[Stored records]
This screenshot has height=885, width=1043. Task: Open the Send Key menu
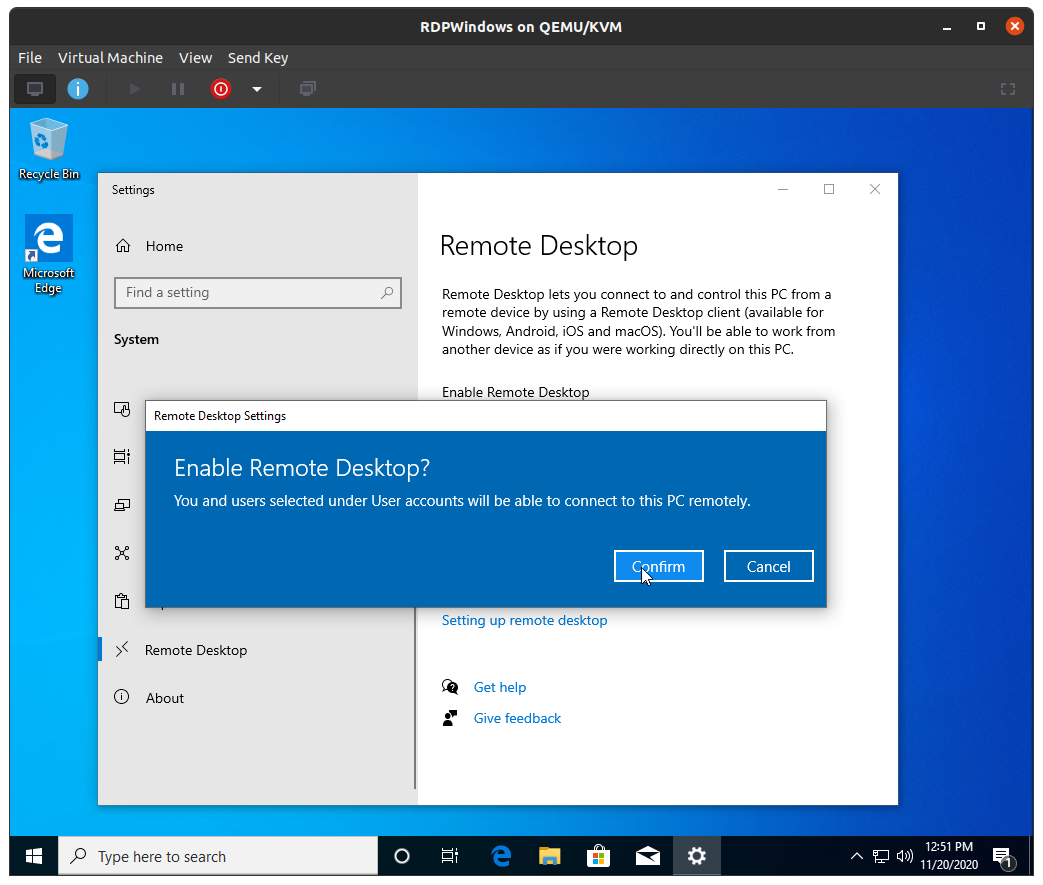click(258, 58)
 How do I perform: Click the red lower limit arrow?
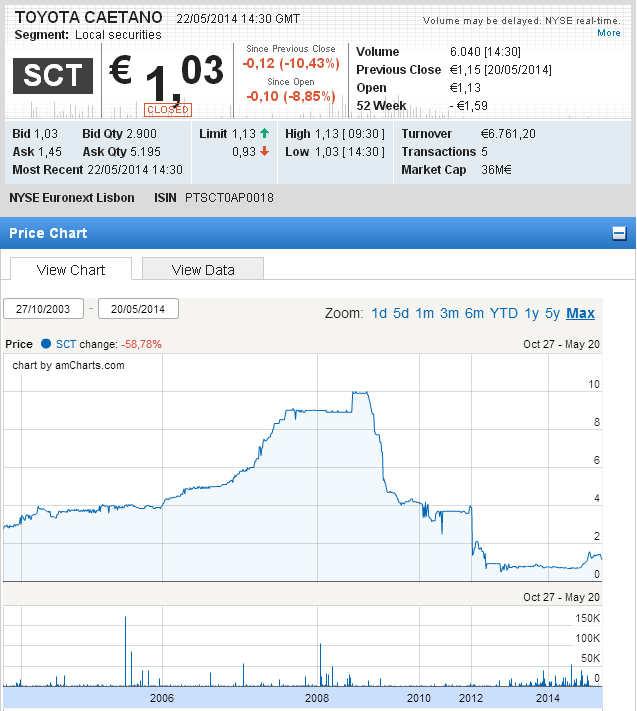point(264,152)
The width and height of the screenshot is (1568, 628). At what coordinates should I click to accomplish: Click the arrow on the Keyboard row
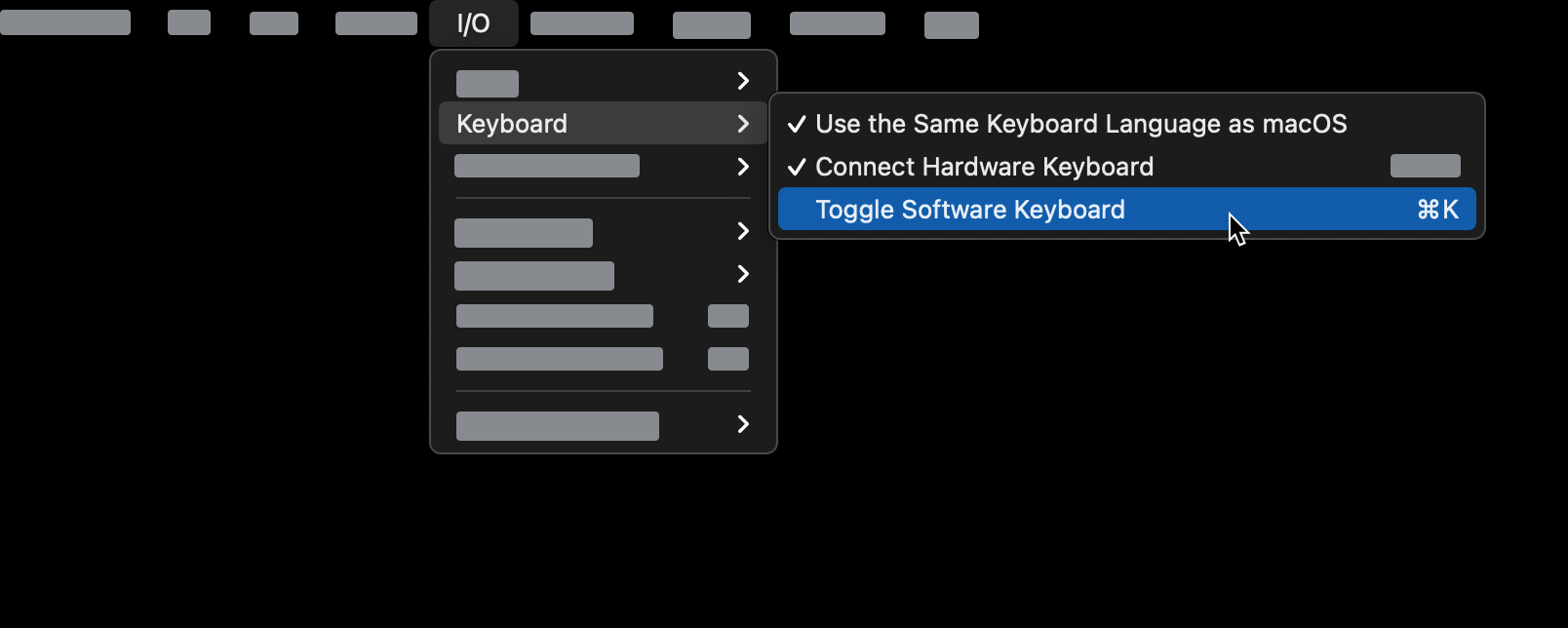[743, 124]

### Task to complete
For each record, return its text exactly and leave any picture out.

### Exercise result
This screenshot has height=885, width=1043. Task: Open the Send Key menu
click(258, 58)
 How do I perform: Click the red lower limit arrow?
point(264,152)
The width and height of the screenshot is (1568, 628). At what coordinates should I click to accomplish: Click the arrow on the Keyboard row
[743, 124]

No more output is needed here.